*Task to complete*:
Retype the entries exactly, but skip the pictures.

------------------------------

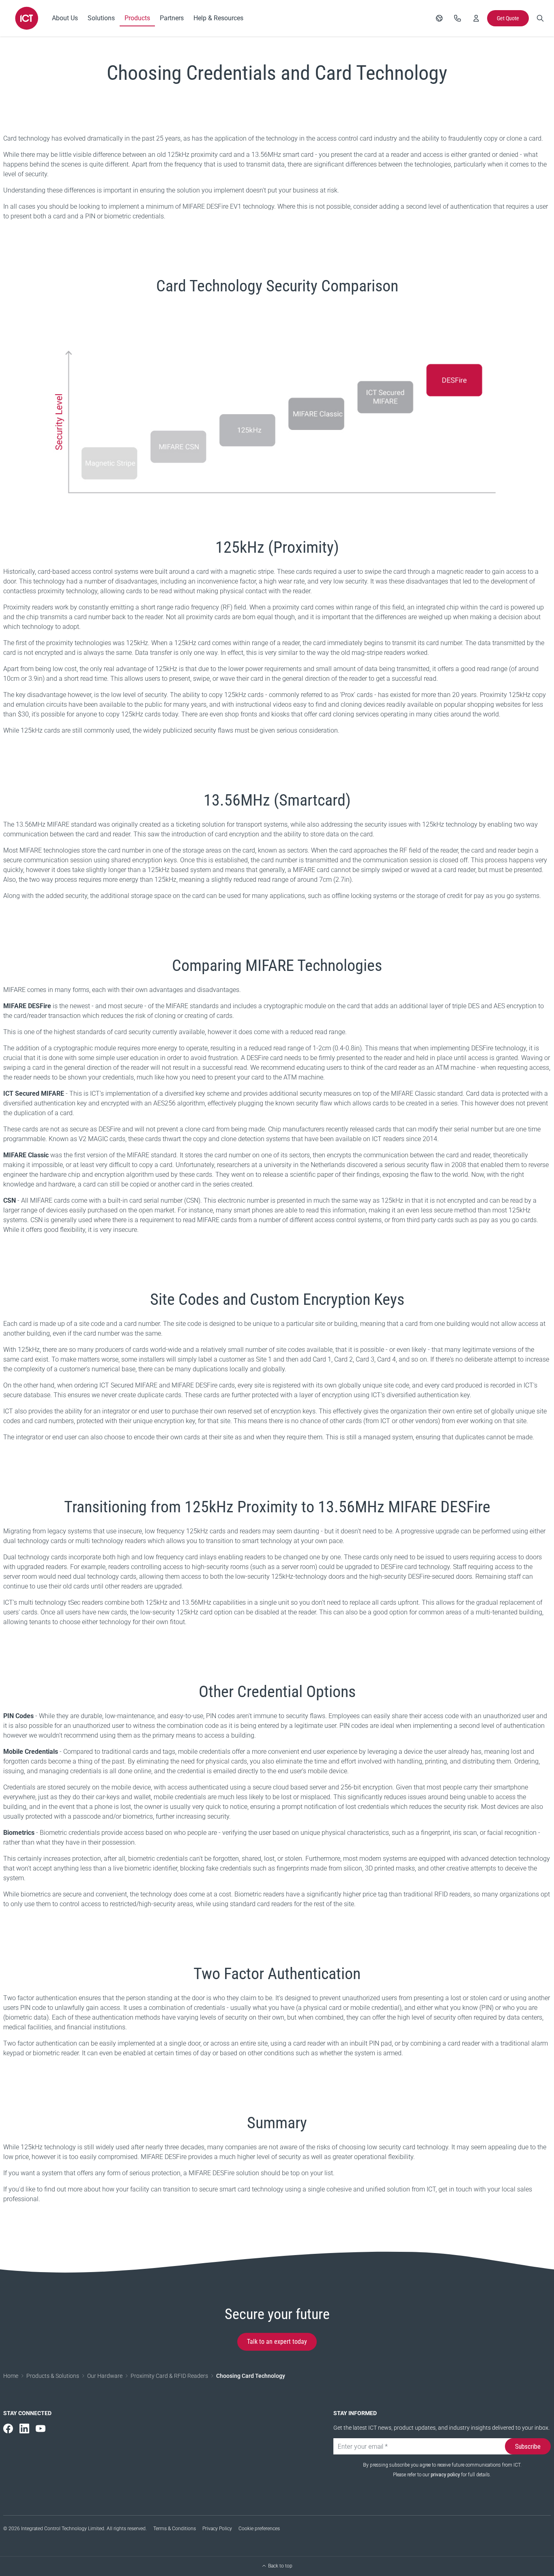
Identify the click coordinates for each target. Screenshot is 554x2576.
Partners (172, 18)
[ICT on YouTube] (40, 2428)
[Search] (540, 18)
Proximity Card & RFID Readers (169, 2376)
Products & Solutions (52, 2376)
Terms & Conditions (174, 2528)
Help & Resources (218, 18)
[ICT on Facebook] (8, 2428)
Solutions (101, 18)
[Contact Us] (457, 18)
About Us (65, 18)
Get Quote (508, 18)
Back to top (280, 2566)
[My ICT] (476, 18)
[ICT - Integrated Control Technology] (26, 18)
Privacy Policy (217, 2528)
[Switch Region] (439, 18)
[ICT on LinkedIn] (24, 2428)
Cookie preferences (259, 2528)
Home (10, 2376)
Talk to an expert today (277, 2341)
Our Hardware (104, 2376)
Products (137, 18)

------------------------------

*Your response*:
Identify the click coordinates for each target. Screenshot is 554x2576.
Partners (172, 18)
[ICT on YouTube] (40, 2428)
[Search] (540, 18)
Proximity Card & RFID Readers (169, 2376)
Products & Solutions (52, 2376)
Terms & Conditions (174, 2528)
Help & Resources (218, 18)
[ICT on Facebook] (8, 2428)
Solutions (101, 18)
[Contact Us] (457, 18)
About Us (65, 18)
Get Quote (508, 18)
Back to top (280, 2566)
[My ICT] (476, 18)
[ICT - Integrated Control Technology] (26, 18)
Privacy Policy (217, 2528)
[Switch Region] (439, 18)
[ICT on LinkedIn] (24, 2428)
Cookie preferences (259, 2528)
Home (10, 2376)
Talk to an expert today (277, 2341)
Our Hardware (104, 2376)
Products (137, 18)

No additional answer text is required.